Take each line below that has "agent" and copy it.

[Stored items]

____

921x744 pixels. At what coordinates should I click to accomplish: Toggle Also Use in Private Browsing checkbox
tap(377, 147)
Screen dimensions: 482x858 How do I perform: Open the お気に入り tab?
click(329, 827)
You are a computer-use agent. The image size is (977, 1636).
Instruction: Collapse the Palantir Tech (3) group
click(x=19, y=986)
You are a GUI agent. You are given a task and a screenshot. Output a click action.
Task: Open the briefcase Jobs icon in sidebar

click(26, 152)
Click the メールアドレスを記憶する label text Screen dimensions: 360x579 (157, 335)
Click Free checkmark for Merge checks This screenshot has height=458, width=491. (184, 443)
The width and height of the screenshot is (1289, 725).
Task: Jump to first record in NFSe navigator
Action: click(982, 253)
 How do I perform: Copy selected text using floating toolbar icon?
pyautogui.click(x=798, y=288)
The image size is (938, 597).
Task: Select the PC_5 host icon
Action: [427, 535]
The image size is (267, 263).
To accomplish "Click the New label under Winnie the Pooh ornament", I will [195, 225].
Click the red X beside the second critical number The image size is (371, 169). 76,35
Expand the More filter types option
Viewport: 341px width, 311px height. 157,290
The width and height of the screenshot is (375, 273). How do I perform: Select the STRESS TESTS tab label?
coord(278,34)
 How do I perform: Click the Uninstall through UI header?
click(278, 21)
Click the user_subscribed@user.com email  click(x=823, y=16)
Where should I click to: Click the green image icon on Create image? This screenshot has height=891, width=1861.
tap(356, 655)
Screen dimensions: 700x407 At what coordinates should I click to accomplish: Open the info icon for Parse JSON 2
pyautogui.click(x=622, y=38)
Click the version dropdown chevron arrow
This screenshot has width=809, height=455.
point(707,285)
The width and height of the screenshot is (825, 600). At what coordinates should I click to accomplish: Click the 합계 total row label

____

**Your solution:**
You are a computer-use agent. The image size is (977, 1636).
You are a GUI agent. You are given a task and a screenshot. Output a click action.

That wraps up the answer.